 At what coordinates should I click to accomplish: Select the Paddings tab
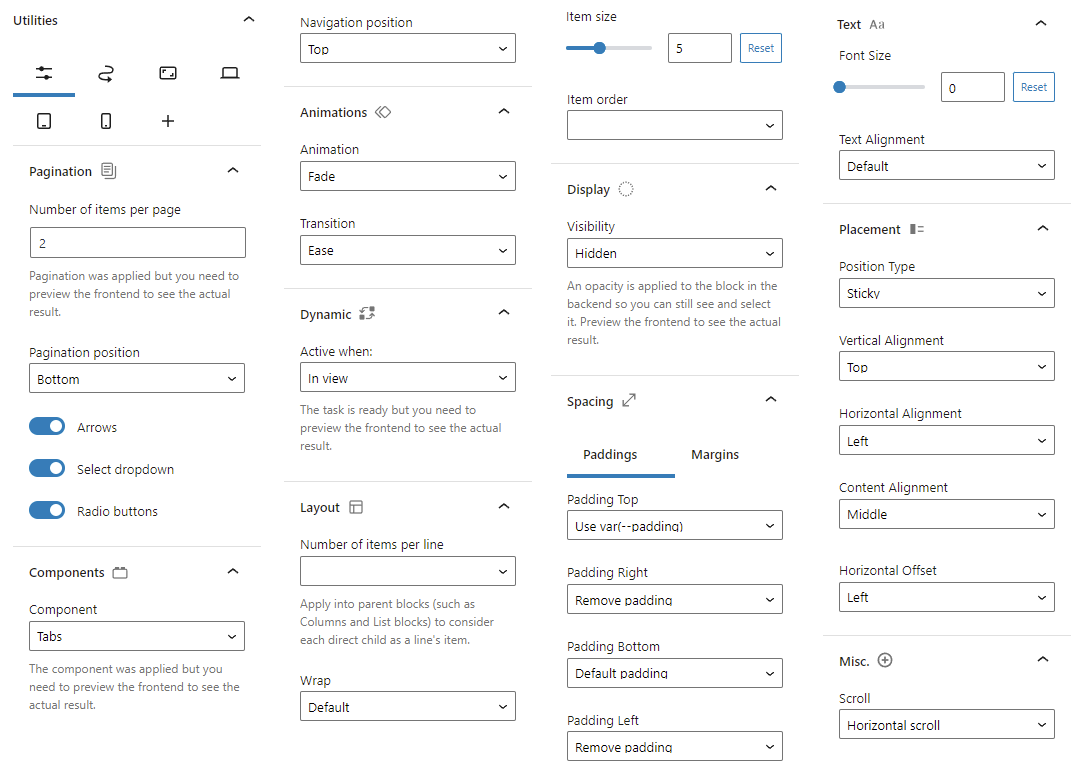[610, 455]
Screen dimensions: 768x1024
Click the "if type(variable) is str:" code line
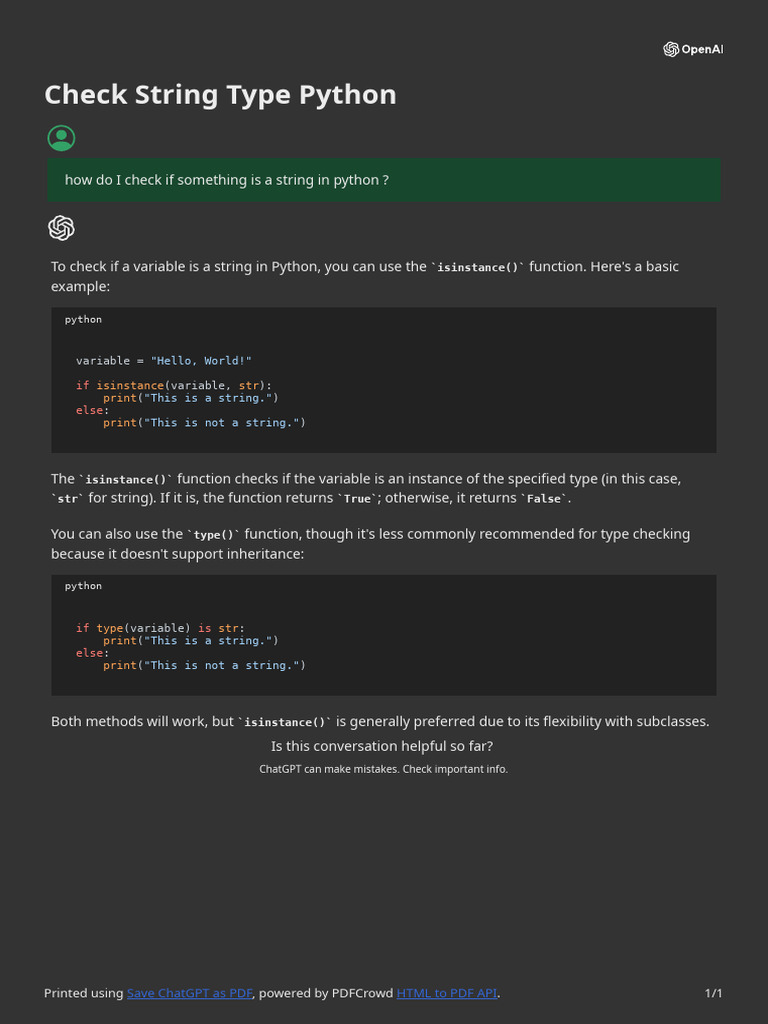pos(160,628)
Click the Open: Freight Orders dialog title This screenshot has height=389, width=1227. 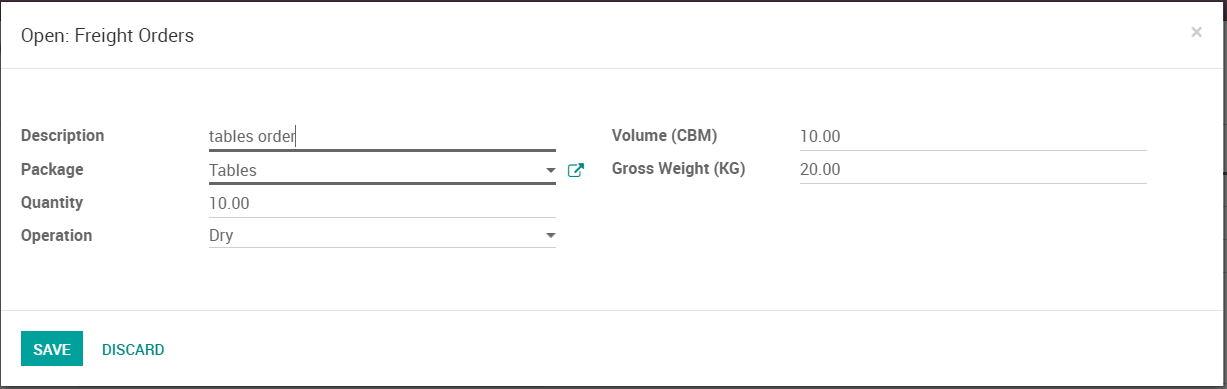tap(107, 36)
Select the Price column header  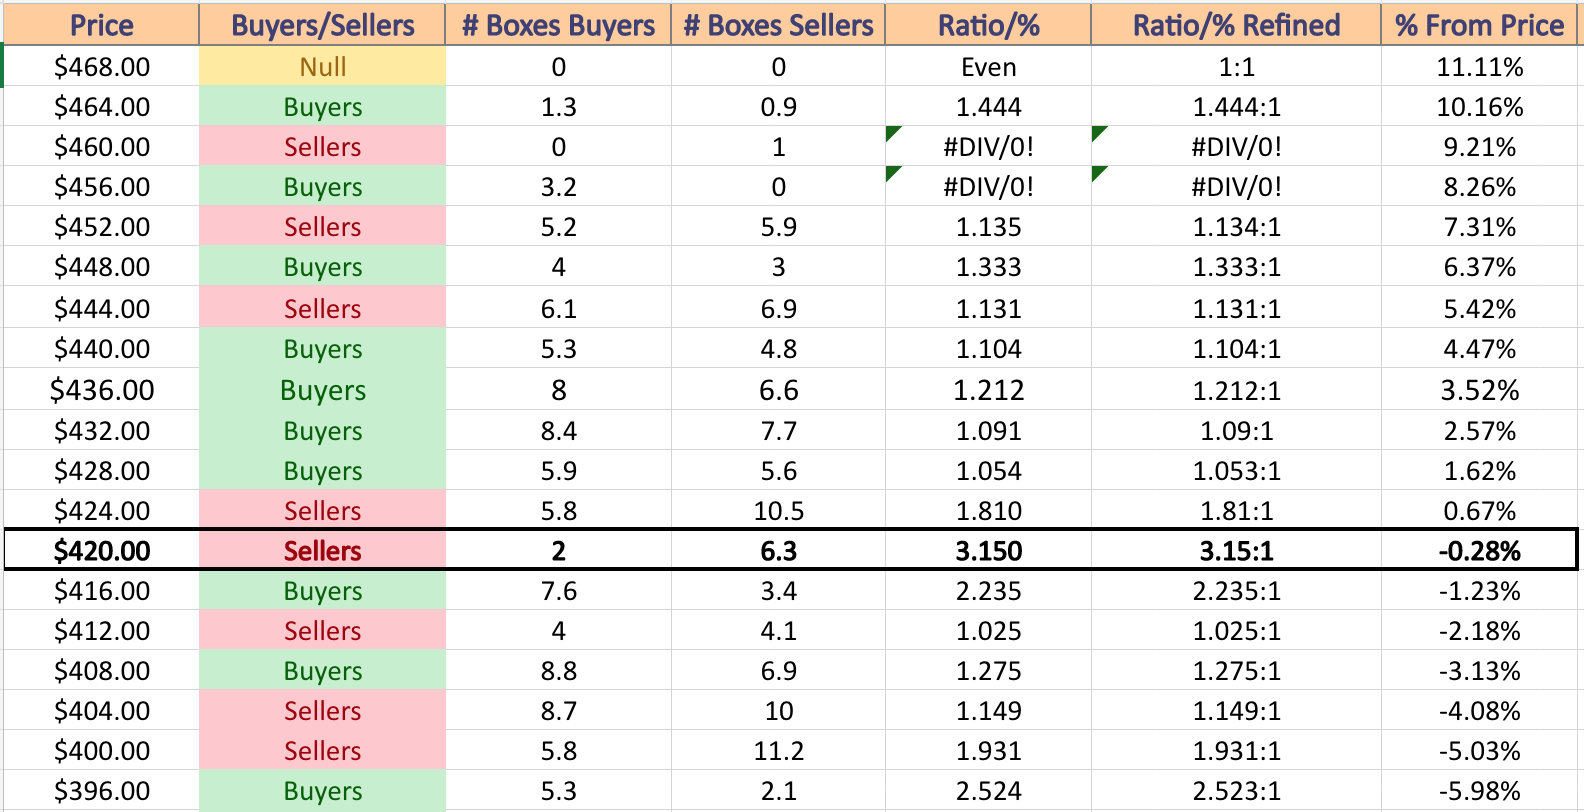[x=101, y=25]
· · · · · · ·
ARBEITSAUFTRAG =>
Wiederhole bitte die Daten wortgetreu vom Anfang bis einschließlich der Zeile mit „pos(160,628)“ und lass die Bilder dabei weg.

ERGEBNIS =>
 At what coordinates should I click to accomplish: Select the Paddings tab
[610, 455]
Screen dimensions: 768x1024
Click the "if type(variable) is str:" code line
pos(160,628)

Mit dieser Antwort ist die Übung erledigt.